● Instructions to follow: Please give back exactly the line with "Open the 出力形式 dropdown" and each line after it through the end of the material, leaving out the pictures.
BEGIN Source records
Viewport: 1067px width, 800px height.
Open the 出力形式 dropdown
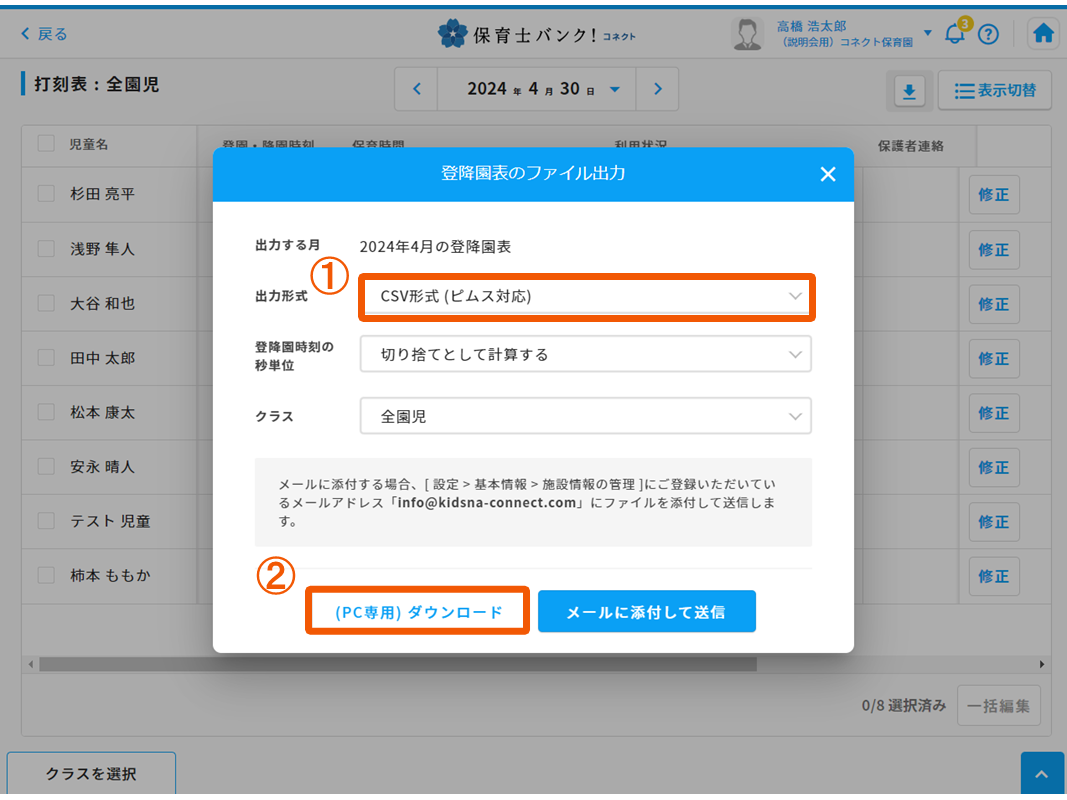(586, 297)
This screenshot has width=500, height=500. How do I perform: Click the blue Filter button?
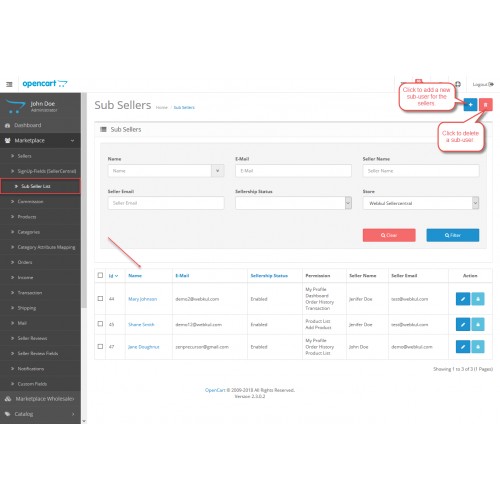[x=453, y=235]
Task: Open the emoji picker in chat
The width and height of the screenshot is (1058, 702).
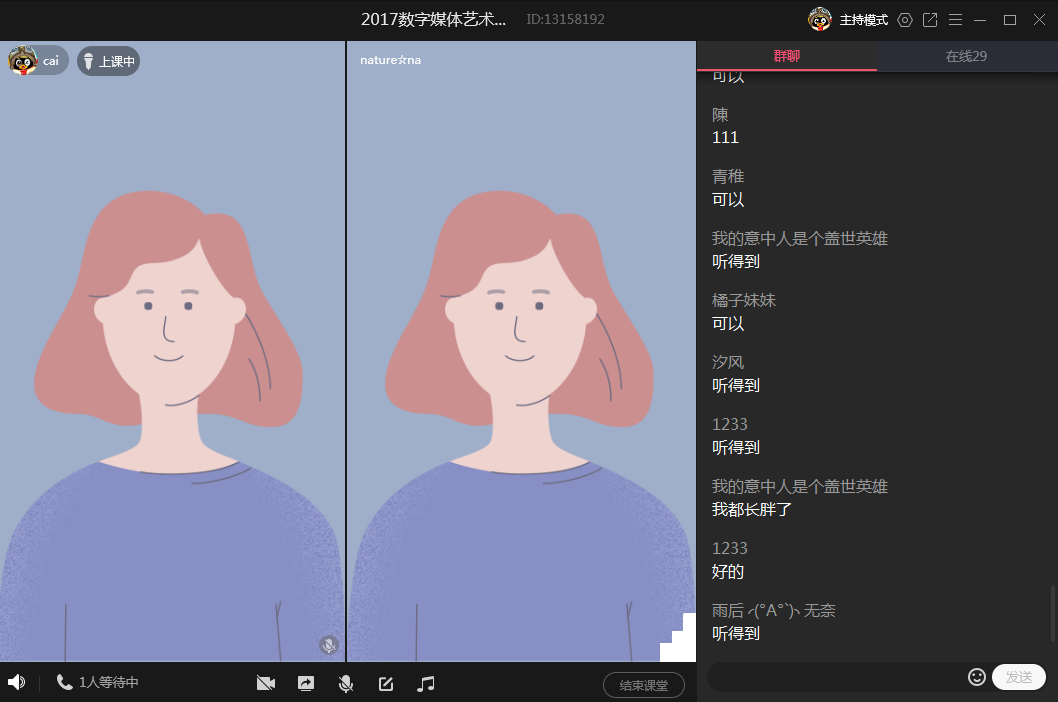Action: click(977, 677)
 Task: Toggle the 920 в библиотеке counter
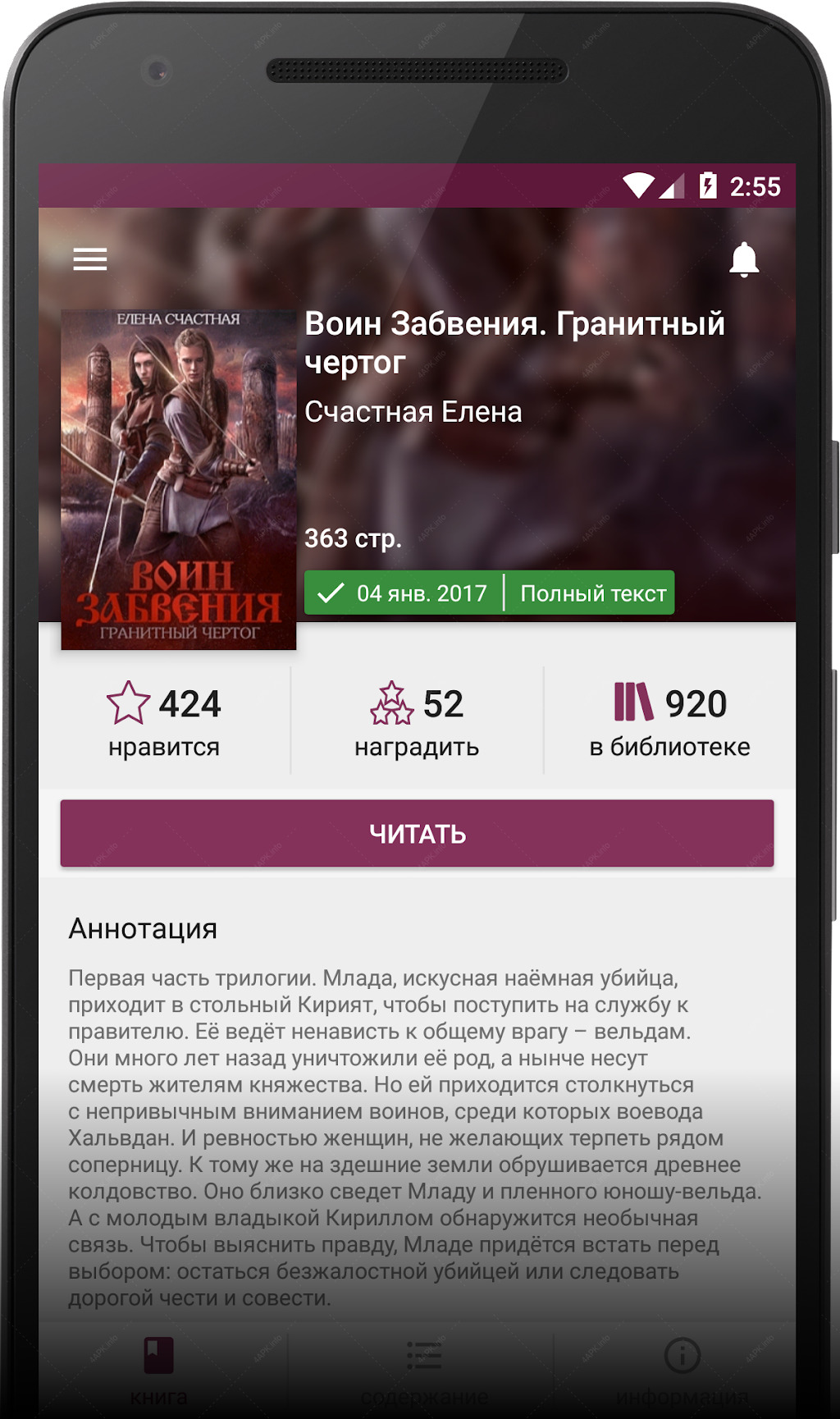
END Source records
● Solution for this task:
Open the 出力形式 dropdown
(586, 297)
This screenshot has width=500, height=500. How do I perform: Click the blue Filter button?
[x=453, y=235]
Task: Open the emoji picker in chat
The width and height of the screenshot is (1058, 702).
Action: click(977, 677)
 Task: Toggle the 920 в библиотеке counter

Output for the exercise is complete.